China faces a demographic problem of colossal proportions. With the world’s largest population of 1.3 billion, feeding, housing, protecting, educating and maintaining such a vast population is an enormous challenge. This problem is also not new. For centuries, China has attempted to hold together a vast multi-cultural and multi-ethnic nation despite periods of political centralization and fragmentation. China has a long history of societal upheaval of gigantic proportions. Regularly through its 4000-year history everything came crashing down as each attempt at development cracked from its seams. The death of Mao Zedong in 1976 led to the emergence of the reformist movement and chief architect of China’s current economic development – Deng Xiaoping. Under his leadership it was concluded that China’s population and in particular its growth, could become the nation’s Achilles heel. If population growth was not matched with economic growth and employment then the resulting mass unemployment would cause mass poverty, civil unrest and a revolt against the rule of the Communist Party.
Whilst the Communist party’s totalitarianism is what receives most of the media headlines, the communist party’s main strategy of maintaining social cohesion has been through the economy. China attempted to deal with social cohesion through ensuring full employment. China is an export driven economy, built to produce goods which are exported around the world. As long as China remains the world’s largest and cheapest exporter, mass employment is the outcome for Chinese citizens. China manipulates its currency, by keeping its exchange rate artificially low, ensuring its exports are the cheapest globally. Full employment achieves territorial cohesion for the Communist government.
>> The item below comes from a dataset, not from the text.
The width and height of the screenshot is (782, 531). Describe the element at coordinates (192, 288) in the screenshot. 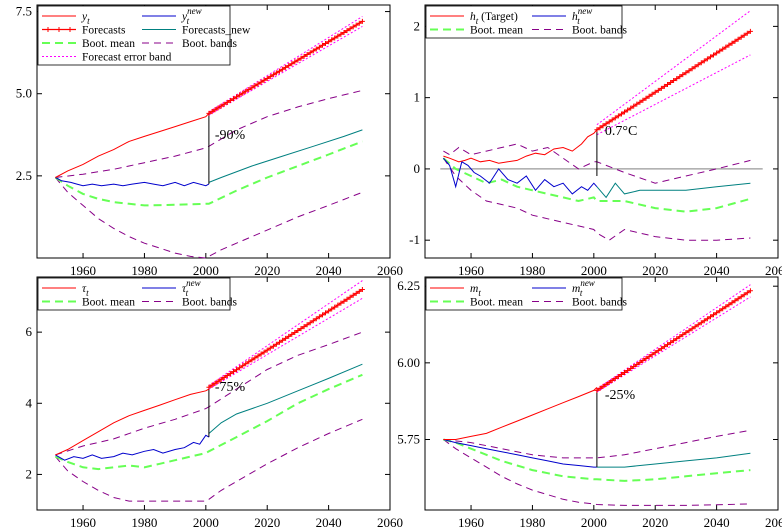

I see `legend-label: τnew t` at that location.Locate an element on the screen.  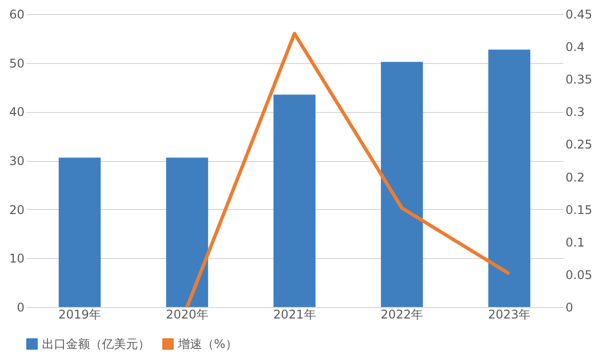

China’s economic miracle is now faltering and this is bringing the underlying discontent to the surface. China’s rapid economic development has been anything but equal. The Special Economic Zone’s (SEZ) were all constructed on China’s Eastern coast and everything that came of the production line was placed on ships as cargo and exported to the world. The coastal region as a result was interlinked with the global economy; it has seen most of China’s rapid development and enriched a new breed of elites, all at the expense of the rest of China. A large chunk of China today remains largely agrarian, has little infrastructure and lives in poverty. According to the Boston Consulting Group 2008 worldwide study of household wealth, 70% of China’s wealth is controlled by only 0.2% of its population. Such wealth misdistribution is compounded by physical mistreatment, imprisonment, lax labour laws, pitiful pay and the fact that the Chinese government is seen not to have addressed the economic needs of the vast bulk of the population. In 2005 China handled 87,000 cases of social unrest; including public disturbances, demonstrations and civil strife. In 2010, China was rocked by 180,000 protests, riots and other mass incidents, more than four times the tally from a decade earlier. Domestically China is a very unstable society.
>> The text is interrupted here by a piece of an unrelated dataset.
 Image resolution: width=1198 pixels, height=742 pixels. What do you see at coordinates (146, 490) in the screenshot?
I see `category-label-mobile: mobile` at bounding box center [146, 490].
The Chinese leadership has not addressed this fracture in any clear way. All the trends point to the continued use of nationalism. The Chinese leadership has historically attempted to deal with social cohesion through promoting nationalism. Chinese nationalism has in the modern era been about China’s 4000 years of glorious history and its modern humiliation by Japan and the west. Today, Chinese nationalism is characterized by the relationship between the population’s feelings of pride, disappointment and hope for China’s future. This policy has in reality been a tool by the Communist Party for social management and securing party control. Nationalism has been a volatile strategy for social cohesion by those who have utilised it. For unifying a populace, nationalism has caused more violence in almost all cases.
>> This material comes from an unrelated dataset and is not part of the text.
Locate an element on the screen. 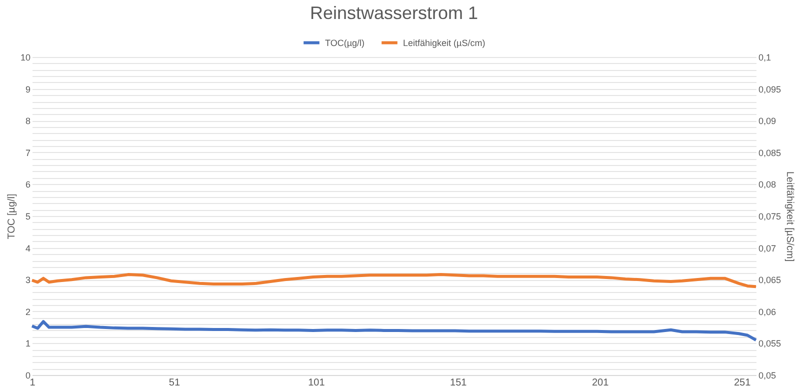  y-tick-label: 7 is located at coordinates (28, 153).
China’s rapid economic growth has masked its underlying weaknesses. Its economic model of exports and low wages is now struggling and this is bringing the underlying discontent to the surface. China attempted to maintain social cohesion by creating economic prosperity; yet it is not economics or commerce that create cohesion but values that bind societies together. However, even the use of Chinese nationalism as a binding philosophy did not address this issue. China today is at the same critical juncture it has been at on a number of occasions in its 4000 year history. China’s internal deficiencies, masked by a period of relative prosperity and stability, are now becoming more apparent: and if we go by Chinese history, its implosions are always of gigantic proportions.